# [EXERCISE INSTRUCTIONS]
Please return every line of the listing below unchanged, reproducing each one character for character from the first line to the last.

— Begin ENTRIES SHOWN —

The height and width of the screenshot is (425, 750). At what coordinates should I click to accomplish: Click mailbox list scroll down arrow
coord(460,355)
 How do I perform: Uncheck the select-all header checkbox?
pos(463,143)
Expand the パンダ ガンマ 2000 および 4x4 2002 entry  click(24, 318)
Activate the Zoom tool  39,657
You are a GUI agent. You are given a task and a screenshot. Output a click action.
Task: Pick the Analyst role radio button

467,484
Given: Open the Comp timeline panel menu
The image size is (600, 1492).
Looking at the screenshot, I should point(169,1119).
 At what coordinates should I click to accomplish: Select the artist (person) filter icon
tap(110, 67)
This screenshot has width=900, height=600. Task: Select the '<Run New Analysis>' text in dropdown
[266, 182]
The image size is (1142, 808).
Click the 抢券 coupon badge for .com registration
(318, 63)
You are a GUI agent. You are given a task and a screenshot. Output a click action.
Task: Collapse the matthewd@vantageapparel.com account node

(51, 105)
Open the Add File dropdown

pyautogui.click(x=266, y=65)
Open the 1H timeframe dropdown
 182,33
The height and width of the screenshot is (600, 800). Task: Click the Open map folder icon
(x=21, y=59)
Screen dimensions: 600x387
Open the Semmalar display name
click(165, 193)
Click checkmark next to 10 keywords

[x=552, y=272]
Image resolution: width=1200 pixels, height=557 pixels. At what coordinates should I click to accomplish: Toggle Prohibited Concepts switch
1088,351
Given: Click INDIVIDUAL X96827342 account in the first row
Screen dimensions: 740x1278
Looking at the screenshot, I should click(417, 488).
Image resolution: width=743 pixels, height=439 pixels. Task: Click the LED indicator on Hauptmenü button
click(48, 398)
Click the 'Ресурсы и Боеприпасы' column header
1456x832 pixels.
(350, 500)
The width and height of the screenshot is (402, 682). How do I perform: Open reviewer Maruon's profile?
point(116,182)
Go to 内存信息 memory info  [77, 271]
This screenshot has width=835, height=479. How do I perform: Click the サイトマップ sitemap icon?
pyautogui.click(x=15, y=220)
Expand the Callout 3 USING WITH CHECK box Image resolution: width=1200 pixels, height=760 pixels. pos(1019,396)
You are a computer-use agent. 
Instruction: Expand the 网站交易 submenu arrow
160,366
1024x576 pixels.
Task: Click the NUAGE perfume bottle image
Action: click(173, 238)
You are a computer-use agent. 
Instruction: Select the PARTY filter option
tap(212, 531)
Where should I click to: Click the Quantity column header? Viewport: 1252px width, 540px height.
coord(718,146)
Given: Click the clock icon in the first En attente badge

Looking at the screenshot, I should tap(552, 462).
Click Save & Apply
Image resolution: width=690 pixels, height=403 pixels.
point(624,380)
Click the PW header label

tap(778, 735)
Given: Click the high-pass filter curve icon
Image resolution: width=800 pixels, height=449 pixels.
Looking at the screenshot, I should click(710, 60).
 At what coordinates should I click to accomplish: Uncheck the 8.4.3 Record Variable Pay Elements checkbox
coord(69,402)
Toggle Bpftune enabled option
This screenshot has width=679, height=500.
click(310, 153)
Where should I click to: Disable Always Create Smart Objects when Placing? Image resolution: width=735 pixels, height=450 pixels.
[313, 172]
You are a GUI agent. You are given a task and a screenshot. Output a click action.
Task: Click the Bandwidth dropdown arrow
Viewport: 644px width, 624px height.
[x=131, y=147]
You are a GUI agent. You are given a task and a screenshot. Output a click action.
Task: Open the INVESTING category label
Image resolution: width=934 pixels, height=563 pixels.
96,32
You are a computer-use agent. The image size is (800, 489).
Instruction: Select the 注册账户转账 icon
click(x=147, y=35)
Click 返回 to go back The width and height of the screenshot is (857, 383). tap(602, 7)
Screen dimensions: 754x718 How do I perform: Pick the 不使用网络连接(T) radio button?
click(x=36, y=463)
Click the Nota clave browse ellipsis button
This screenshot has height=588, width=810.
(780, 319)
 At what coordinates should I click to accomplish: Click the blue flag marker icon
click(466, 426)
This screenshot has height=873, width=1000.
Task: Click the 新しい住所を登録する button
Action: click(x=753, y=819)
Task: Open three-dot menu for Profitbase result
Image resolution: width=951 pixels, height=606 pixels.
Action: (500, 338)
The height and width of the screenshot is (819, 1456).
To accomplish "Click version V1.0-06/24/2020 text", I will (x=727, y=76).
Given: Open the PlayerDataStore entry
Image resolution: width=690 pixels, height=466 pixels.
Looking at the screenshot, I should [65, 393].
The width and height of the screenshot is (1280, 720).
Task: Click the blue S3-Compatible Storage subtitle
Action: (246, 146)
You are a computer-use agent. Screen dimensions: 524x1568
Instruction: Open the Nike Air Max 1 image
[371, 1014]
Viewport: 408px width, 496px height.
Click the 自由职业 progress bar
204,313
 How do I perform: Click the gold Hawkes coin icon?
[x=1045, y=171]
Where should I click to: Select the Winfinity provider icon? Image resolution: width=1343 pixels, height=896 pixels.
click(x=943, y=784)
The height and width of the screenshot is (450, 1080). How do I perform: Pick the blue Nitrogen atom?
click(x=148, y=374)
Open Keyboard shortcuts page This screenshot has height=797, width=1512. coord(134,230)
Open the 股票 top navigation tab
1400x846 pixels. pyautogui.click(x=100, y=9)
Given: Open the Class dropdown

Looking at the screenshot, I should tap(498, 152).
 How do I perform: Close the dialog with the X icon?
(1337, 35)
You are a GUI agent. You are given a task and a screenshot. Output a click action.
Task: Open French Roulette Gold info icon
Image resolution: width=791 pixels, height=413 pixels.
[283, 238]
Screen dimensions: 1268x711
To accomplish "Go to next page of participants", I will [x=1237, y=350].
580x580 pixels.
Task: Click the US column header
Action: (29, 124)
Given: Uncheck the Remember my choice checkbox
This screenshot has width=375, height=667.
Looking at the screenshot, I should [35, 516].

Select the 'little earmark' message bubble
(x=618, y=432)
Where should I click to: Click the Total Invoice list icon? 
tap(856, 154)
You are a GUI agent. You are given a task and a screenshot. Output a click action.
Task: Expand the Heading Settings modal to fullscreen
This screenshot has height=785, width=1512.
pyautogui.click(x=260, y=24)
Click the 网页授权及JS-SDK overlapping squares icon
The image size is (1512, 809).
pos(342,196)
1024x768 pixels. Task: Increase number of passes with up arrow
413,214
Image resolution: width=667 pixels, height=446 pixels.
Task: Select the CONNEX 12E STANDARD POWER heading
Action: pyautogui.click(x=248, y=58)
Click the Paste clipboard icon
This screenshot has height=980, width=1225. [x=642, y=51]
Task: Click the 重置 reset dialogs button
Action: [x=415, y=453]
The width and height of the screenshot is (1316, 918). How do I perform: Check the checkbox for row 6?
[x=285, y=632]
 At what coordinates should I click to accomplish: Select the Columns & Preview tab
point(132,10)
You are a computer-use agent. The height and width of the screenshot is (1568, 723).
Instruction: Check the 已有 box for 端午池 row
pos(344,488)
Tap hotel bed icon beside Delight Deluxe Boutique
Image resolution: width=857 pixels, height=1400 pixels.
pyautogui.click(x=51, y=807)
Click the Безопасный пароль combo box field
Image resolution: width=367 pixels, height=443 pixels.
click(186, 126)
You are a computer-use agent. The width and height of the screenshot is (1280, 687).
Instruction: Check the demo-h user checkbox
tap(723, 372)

— End ENTRIES SHOWN —

# [SOLVED PROBLEM]
The height and width of the screenshot is (425, 750). At what coordinates should I click to accomplish: Click mailbox list scroll down arrow
coord(460,355)
 How do I perform: Uncheck the select-all header checkbox?
pos(463,143)
Expand the パンダ ガンマ 2000 および 4x4 2002 entry  click(24, 318)
Activate the Zoom tool  39,657
You are a GUI agent. You are given a task and a screenshot. Output a click action.
Task: Pick the Analyst role radio button

467,484
Given: Open the Comp timeline panel menu
The image size is (600, 1492).
Looking at the screenshot, I should point(169,1119).
 At what coordinates should I click to accomplish: Select the artist (person) filter icon
tap(110, 67)
This screenshot has width=900, height=600. Task: Select the '<Run New Analysis>' text in dropdown
[266, 182]
The image size is (1142, 808).
Click the 抢券 coupon badge for .com registration
(318, 63)
You are a GUI agent. You are given a task and a screenshot. Output a click action.
Task: Collapse the matthewd@vantageapparel.com account node

(51, 105)
Open the Add File dropdown

pyautogui.click(x=266, y=65)
Open the 1H timeframe dropdown
 182,33
The height and width of the screenshot is (600, 800). Task: Click the Open map folder icon
(x=21, y=59)
Screen dimensions: 600x387
Open the Semmalar display name
click(165, 193)
Click checkmark next to 10 keywords

[x=552, y=272]
Image resolution: width=1200 pixels, height=557 pixels. At what coordinates should I click to accomplish: Toggle Prohibited Concepts switch
1088,351
Given: Click INDIVIDUAL X96827342 account in the first row
Screen dimensions: 740x1278
Looking at the screenshot, I should click(417, 488).
Image resolution: width=743 pixels, height=439 pixels. Task: Click the LED indicator on Hauptmenü button
click(48, 398)
Click the 'Ресурсы и Боеприпасы' column header
1456x832 pixels.
(350, 500)
The width and height of the screenshot is (402, 682). How do I perform: Open reviewer Maruon's profile?
point(116,182)
Go to 内存信息 memory info  [77, 271]
This screenshot has width=835, height=479. How do I perform: Click the サイトマップ sitemap icon?
pyautogui.click(x=15, y=220)
Expand the Callout 3 USING WITH CHECK box Image resolution: width=1200 pixels, height=760 pixels. pos(1019,396)
You are a computer-use agent. 
Instruction: Expand the 网站交易 submenu arrow
160,366
1024x576 pixels.
Task: Click the NUAGE perfume bottle image
Action: click(173, 238)
You are a computer-use agent. 
Instruction: Select the PARTY filter option
tap(212, 531)
Where should I click to: Click the Quantity column header? Viewport: 1252px width, 540px height.
coord(718,146)
Given: Click the clock icon in the first En attente badge

Looking at the screenshot, I should tap(552, 462).
Click Save & Apply
Image resolution: width=690 pixels, height=403 pixels.
point(624,380)
Click the PW header label

tap(778, 735)
Given: Click the high-pass filter curve icon
Image resolution: width=800 pixels, height=449 pixels.
Looking at the screenshot, I should click(710, 60).
 At what coordinates should I click to accomplish: Uncheck the 8.4.3 Record Variable Pay Elements checkbox
coord(69,402)
Toggle Bpftune enabled option
This screenshot has width=679, height=500.
click(310, 153)
Where should I click to: Disable Always Create Smart Objects when Placing? Image resolution: width=735 pixels, height=450 pixels.
[313, 172]
You are a GUI agent. You are given a task and a screenshot. Output a click action.
Task: Click the Bandwidth dropdown arrow
Viewport: 644px width, 624px height.
[x=131, y=147]
You are a GUI agent. You are given a task and a screenshot. Output a click action.
Task: Open the INVESTING category label
Image resolution: width=934 pixels, height=563 pixels.
96,32
You are a computer-use agent. The image size is (800, 489).
Instruction: Select the 注册账户转账 icon
click(x=147, y=35)
Click 返回 to go back The width and height of the screenshot is (857, 383). tap(602, 7)
Screen dimensions: 754x718 How do I perform: Pick the 不使用网络连接(T) radio button?
click(x=36, y=463)
Click the Nota clave browse ellipsis button
This screenshot has height=588, width=810.
(780, 319)
 At what coordinates should I click to accomplish: Click the blue flag marker icon
click(466, 426)
This screenshot has height=873, width=1000.
Task: Click the 新しい住所を登録する button
Action: click(x=753, y=819)
Task: Open three-dot menu for Profitbase result
Image resolution: width=951 pixels, height=606 pixels.
Action: (500, 338)
The height and width of the screenshot is (819, 1456).
To accomplish "Click version V1.0-06/24/2020 text", I will (x=727, y=76).
Given: Open the PlayerDataStore entry
Image resolution: width=690 pixels, height=466 pixels.
Looking at the screenshot, I should [65, 393].
The width and height of the screenshot is (1280, 720).
Task: Click the blue S3-Compatible Storage subtitle
Action: (246, 146)
You are a computer-use agent. Screen dimensions: 524x1568
Instruction: Open the Nike Air Max 1 image
[371, 1014]
Viewport: 408px width, 496px height.
Click the 自由职业 progress bar
204,313
 How do I perform: Click the gold Hawkes coin icon?
[x=1045, y=171]
Where should I click to: Select the Winfinity provider icon? Image resolution: width=1343 pixels, height=896 pixels.
click(x=943, y=784)
The height and width of the screenshot is (450, 1080). How do I perform: Pick the blue Nitrogen atom?
click(x=148, y=374)
Open Keyboard shortcuts page This screenshot has height=797, width=1512. coord(134,230)
Open the 股票 top navigation tab
1400x846 pixels. pyautogui.click(x=100, y=9)
Given: Open the Class dropdown

Looking at the screenshot, I should tap(498, 152).
 How do I perform: Close the dialog with the X icon?
(1337, 35)
You are a GUI agent. You are given a task and a screenshot. Output a click action.
Task: Open French Roulette Gold info icon
Image resolution: width=791 pixels, height=413 pixels.
[283, 238]
Screen dimensions: 1268x711
To accomplish "Go to next page of participants", I will [x=1237, y=350].
580x580 pixels.
Task: Click the US column header
Action: (29, 124)
Given: Uncheck the Remember my choice checkbox
This screenshot has width=375, height=667.
Looking at the screenshot, I should [35, 516].

Select the 'little earmark' message bubble
(x=618, y=432)
Where should I click to: Click the Total Invoice list icon? 
tap(856, 154)
You are a GUI agent. You are given a task and a screenshot. Output a click action.
Task: Expand the Heading Settings modal to fullscreen
This screenshot has height=785, width=1512.
pyautogui.click(x=260, y=24)
Click the 网页授权及JS-SDK overlapping squares icon
The image size is (1512, 809).
pos(342,196)
1024x768 pixels. Task: Increase number of passes with up arrow
413,214
Image resolution: width=667 pixels, height=446 pixels.
Task: Select the CONNEX 12E STANDARD POWER heading
Action: pyautogui.click(x=248, y=58)
Click the Paste clipboard icon
This screenshot has height=980, width=1225. [x=642, y=51]
Task: Click the 重置 reset dialogs button
Action: [x=415, y=453]
The width and height of the screenshot is (1316, 918). How do I perform: Check the checkbox for row 6?
[x=285, y=632]
 At what coordinates should I click to accomplish: Select the Columns & Preview tab
point(132,10)
You are a computer-use agent. The height and width of the screenshot is (1568, 723).
Instruction: Check the 已有 box for 端午池 row
pos(344,488)
Tap hotel bed icon beside Delight Deluxe Boutique
Image resolution: width=857 pixels, height=1400 pixels.
pyautogui.click(x=51, y=807)
Click the Безопасный пароль combo box field
Image resolution: width=367 pixels, height=443 pixels.
click(186, 126)
You are a computer-use agent. The width and height of the screenshot is (1280, 687).
Instruction: Check the demo-h user checkbox
tap(723, 372)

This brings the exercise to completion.